--- Stored data Enclosed Below ---
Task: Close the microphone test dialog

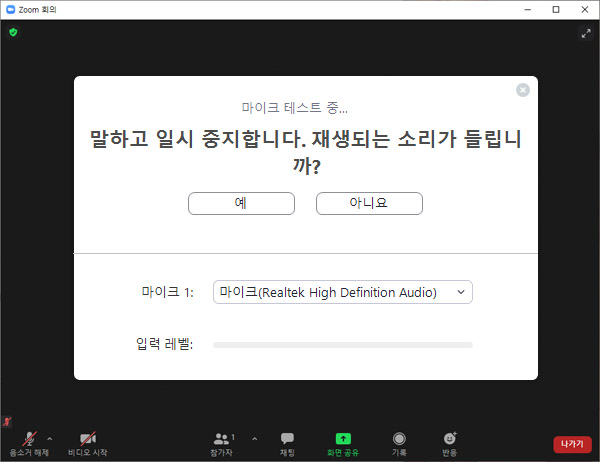Action: [x=522, y=90]
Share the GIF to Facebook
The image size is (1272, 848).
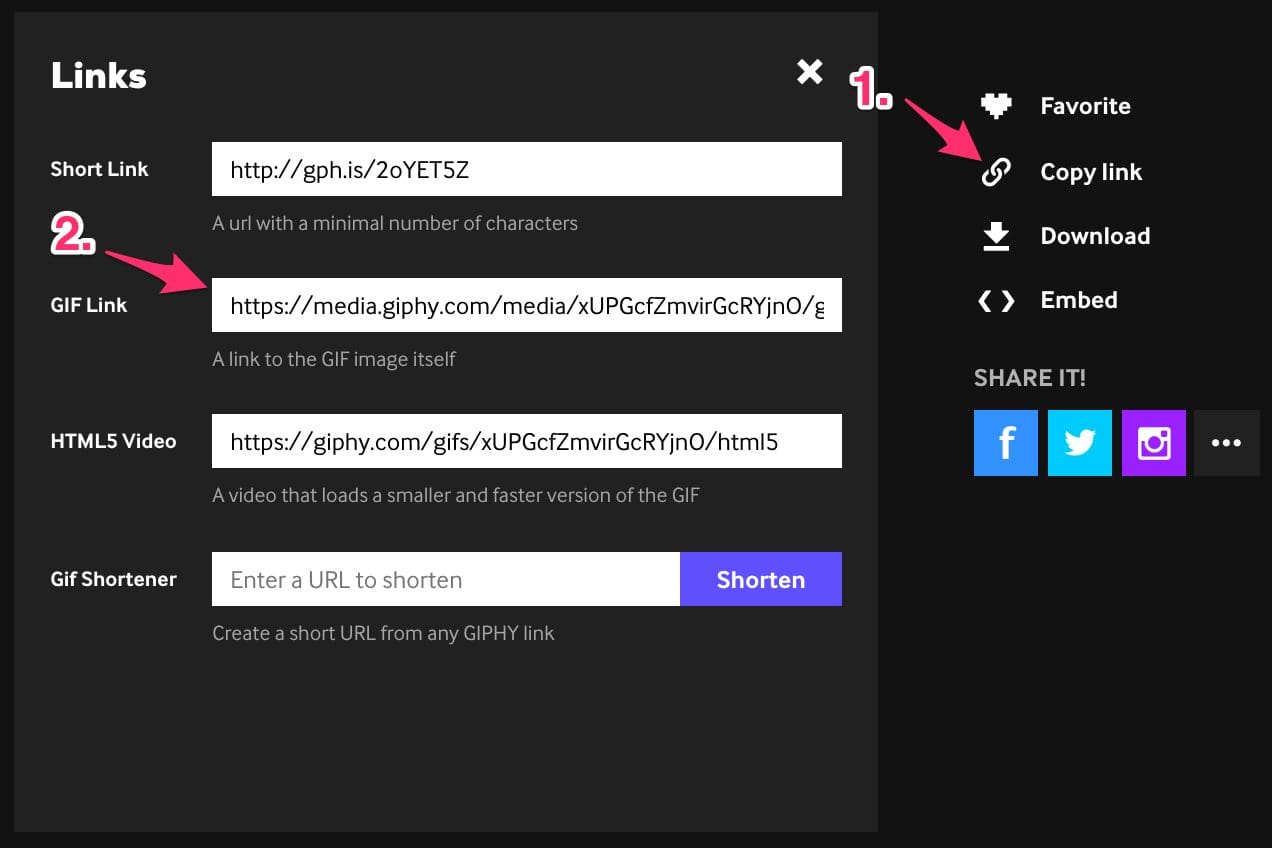1005,442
--- End of Enclosed Stored data ---
> Exercise goal: Transcribe the listing exactly, skipping pictures.

> Written answer:
Task: Close the microphone test dialog

Action: [x=522, y=90]
Share the GIF to Facebook
The image size is (1272, 848).
1005,442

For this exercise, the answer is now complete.